Thanks for your questions! I was one of the people who worked on the project. To answer your questions:

> Is it fair to say that their claims about spatial resolution being >>> existing EEG options are jumping the gun? If I understand correctly, you need to be targeting individual 1mm^2 regions with individual acoustic lenses, which means 17,000 channels would required 17,000 separate, uniquely-tuned ultrasound emitters, yes? Even if that's possible without messing up the data (the MHz range is big, but is it that big?) it seems like a trivial impossibility to fit that in one headset -- even the standard 32-64 EEG channels alone seem like a long shot. But maybe I'm overly cynical, or one emitter could be used to usefully excite multiple regions at once?

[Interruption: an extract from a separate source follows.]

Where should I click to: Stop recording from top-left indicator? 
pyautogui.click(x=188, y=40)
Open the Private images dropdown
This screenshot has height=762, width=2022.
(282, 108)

Since the system is linear, you could use a single probe to focus at multiple spots. Each focus would be at a slightly different modulation frequency.

> Another oddity in that paper is that it reads like we're trying to find persistent signals in the brain, like a needle in a haystack, whereas my understanding was that the field is moving decisively towards tracking signal changes over time in a given region. Is my intuition correct that accounting for a moving target would add considerable complexity to this approach?

This method would indeed let you track signals that change over time. Lock-in-amplifiers can output time-varying signals.

A modern clinical ultrasound probe have something in the range of 128 to 512 elements only. But despite that you get a real-time video stream at a lot higher resolution than a 512 pixel postage stamp.